Hi @baltun and welcome to Discourse!

It is possible to run computations on two clusters simultaneously in Dask, however, it’d be great to know a little bit more about your setup as this is not usually necessary for improving efficiency.

If you do want to use two cluster instances, calling dask.dataframe.from_delayed(jobs1).compute() will use the most recently created client; distributed.get_client will find the correct one (see this stack overflow answer). Also note that compute is a blocking operation (see the docs on managing computation), which may change when you want to use it.

The other options I’d recommend are:

  1. run your computation in batches (see these best practices on avoiding too many tasks).

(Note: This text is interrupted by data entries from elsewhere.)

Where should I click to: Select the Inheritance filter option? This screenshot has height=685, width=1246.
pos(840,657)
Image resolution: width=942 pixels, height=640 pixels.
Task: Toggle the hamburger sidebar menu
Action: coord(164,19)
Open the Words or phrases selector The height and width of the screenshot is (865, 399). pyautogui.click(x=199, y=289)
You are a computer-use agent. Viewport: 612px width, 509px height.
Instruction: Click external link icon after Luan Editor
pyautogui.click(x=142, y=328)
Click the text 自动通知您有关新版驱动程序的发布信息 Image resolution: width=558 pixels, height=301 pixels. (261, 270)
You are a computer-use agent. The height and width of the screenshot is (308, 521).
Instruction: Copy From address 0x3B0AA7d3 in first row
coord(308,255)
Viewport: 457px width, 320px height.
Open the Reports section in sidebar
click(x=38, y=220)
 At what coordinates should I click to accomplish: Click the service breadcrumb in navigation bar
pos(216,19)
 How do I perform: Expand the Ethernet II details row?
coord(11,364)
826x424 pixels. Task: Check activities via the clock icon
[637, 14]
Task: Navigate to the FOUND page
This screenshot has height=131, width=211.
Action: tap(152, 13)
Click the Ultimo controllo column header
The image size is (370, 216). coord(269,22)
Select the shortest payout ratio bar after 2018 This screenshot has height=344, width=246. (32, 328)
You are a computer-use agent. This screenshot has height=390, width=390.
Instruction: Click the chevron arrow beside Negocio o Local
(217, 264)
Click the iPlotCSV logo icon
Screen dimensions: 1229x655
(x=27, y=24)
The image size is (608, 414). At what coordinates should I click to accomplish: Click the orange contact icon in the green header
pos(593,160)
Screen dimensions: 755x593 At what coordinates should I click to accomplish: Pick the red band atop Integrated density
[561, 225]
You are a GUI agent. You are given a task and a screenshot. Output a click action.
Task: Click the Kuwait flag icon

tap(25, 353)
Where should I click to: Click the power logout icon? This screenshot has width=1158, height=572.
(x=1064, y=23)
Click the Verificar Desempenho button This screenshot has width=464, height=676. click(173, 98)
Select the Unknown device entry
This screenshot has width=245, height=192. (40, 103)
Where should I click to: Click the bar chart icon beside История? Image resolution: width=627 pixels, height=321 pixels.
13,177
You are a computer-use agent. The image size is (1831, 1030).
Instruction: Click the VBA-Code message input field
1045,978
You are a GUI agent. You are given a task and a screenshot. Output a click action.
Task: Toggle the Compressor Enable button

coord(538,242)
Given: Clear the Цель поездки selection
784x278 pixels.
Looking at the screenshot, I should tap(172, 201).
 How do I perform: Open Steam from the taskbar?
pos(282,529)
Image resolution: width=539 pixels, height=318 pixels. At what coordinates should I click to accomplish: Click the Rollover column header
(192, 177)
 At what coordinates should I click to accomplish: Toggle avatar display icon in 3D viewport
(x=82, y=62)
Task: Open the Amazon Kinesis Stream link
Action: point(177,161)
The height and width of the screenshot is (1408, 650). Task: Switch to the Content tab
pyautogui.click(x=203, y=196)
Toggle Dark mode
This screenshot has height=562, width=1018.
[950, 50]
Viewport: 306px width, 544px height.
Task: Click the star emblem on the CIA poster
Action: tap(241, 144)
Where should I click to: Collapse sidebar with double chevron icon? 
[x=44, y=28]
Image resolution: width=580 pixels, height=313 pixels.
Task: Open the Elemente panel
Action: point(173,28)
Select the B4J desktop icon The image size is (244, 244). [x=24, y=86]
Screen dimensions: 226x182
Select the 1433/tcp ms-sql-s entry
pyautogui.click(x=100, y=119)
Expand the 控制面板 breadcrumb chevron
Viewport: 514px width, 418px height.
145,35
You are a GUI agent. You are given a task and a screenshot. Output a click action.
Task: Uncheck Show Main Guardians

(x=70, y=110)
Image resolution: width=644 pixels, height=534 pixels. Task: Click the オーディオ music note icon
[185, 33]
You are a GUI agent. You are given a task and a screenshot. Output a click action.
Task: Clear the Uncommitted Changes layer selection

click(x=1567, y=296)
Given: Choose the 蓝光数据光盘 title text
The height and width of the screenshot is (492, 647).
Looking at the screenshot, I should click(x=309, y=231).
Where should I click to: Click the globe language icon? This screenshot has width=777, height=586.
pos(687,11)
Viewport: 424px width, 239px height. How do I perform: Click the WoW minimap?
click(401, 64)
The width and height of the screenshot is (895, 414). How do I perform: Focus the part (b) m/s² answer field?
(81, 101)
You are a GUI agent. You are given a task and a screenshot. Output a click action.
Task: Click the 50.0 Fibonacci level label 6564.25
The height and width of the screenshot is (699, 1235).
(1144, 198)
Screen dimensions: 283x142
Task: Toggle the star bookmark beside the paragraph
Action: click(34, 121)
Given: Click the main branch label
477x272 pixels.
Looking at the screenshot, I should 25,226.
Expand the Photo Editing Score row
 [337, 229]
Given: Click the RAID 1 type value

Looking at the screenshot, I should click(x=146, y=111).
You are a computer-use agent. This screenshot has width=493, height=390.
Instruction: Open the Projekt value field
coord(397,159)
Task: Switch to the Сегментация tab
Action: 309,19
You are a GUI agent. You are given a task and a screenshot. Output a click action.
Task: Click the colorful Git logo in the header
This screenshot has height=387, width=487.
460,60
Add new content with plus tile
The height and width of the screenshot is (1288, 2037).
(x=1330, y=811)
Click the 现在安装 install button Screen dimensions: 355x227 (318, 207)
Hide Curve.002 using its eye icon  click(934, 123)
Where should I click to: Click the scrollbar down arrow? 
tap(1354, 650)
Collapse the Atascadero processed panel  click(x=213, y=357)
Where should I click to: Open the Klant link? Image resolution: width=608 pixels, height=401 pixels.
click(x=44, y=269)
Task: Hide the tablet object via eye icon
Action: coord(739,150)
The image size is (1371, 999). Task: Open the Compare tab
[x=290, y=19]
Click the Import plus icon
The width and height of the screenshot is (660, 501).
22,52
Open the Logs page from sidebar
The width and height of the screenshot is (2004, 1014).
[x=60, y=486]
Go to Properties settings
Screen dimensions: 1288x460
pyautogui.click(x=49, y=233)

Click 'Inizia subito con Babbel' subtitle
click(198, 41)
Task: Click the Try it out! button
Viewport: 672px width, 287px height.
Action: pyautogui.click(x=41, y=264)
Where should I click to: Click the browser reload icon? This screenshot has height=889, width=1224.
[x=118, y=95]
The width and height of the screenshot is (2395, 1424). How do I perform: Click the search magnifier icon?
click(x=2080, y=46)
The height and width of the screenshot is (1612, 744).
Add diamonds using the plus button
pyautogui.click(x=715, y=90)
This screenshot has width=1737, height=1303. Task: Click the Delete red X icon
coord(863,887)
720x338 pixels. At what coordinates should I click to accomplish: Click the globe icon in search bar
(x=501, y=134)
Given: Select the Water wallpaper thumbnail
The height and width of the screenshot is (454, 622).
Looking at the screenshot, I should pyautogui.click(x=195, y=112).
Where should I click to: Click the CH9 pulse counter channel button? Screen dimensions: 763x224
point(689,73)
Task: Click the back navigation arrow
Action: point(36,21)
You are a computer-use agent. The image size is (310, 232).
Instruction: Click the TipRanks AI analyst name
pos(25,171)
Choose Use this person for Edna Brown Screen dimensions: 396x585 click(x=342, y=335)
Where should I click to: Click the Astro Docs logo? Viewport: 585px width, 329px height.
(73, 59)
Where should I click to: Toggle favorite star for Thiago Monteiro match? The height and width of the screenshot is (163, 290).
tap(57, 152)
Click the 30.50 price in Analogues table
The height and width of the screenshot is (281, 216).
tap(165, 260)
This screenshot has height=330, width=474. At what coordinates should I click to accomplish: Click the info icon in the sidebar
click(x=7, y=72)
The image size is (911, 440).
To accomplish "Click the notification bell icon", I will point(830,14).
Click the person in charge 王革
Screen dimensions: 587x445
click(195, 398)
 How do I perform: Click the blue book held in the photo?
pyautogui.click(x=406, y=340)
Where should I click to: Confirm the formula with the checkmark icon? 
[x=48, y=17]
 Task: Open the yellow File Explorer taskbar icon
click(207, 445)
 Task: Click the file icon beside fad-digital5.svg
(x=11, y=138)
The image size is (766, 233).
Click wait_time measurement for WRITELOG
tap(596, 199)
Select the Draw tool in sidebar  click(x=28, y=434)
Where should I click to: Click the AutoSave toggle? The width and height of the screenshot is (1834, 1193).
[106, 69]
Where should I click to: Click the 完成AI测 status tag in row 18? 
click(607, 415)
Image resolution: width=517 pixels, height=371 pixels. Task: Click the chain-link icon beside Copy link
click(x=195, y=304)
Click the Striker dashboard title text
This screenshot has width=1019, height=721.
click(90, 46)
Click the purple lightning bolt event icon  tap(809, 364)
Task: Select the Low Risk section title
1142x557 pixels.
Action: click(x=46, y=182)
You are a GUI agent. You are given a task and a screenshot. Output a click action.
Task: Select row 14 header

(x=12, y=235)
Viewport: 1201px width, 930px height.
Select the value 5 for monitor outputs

  2. if the data can fit into memory on the client, could be to remove the delayed step and use dask.dataframe directly:

import dask
import dask.dataframe as dd
from dask.distributed import Client, LocalCluster
import pandas as pd

def doTheJob(n):
    return dd.from_pandas(
        pd.DataFrame(
            {'i':[i for i in range(n)],
             'i^2': [i*i for i in range(n)]}
        ), npartitions=2)

cluster = LocalCluster()

with Client(cluster) as client:
    jobs = [doTheJob(1000) for x in range(10)]
    # returns a tuple of 10 Dask DataFrames
    data = dask.compute(*jobs)
  1. Compute on many computations at once, per these best practices (this snippet may not be the best way necessarily, that will depend on exactly what you’re doing)
import dask.dataframe as dd
import pandas as pd
import dask
from dask.distributed import Client, LocalCluster

def doTheJob(i):
    return pd.DataFrame({'i':[i], 'i^2': [i*i]})

cluster = LocalCluster()
client = Client(cluster)

jobs = [[dask.delayed(doTheJob)(i) for i in range(1000)] for x in range(10)]
data = client.map(dd.from_delayed, jobs)
results = client.gather(data)
1 Like